(Information shown begins)
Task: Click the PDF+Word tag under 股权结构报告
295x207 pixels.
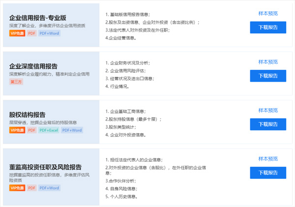Action: tap(72, 130)
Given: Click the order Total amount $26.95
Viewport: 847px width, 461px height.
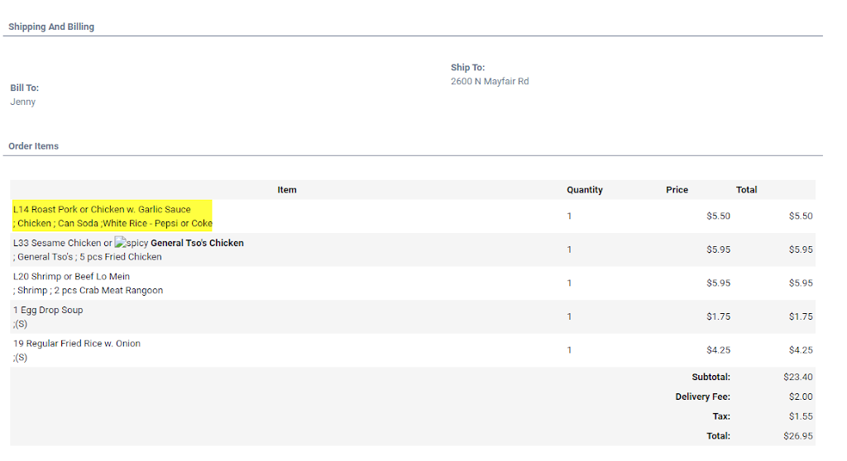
(Information shown ends)
Problem details: What you return should match the records line for line, minus the pictures.

Task output:
Task: Click the PDF+Word tag under 股权结构报告
295x207 pixels.
Action: tap(72, 130)
Given: Click the order Total amount $26.95
Viewport: 847px width, 461px height.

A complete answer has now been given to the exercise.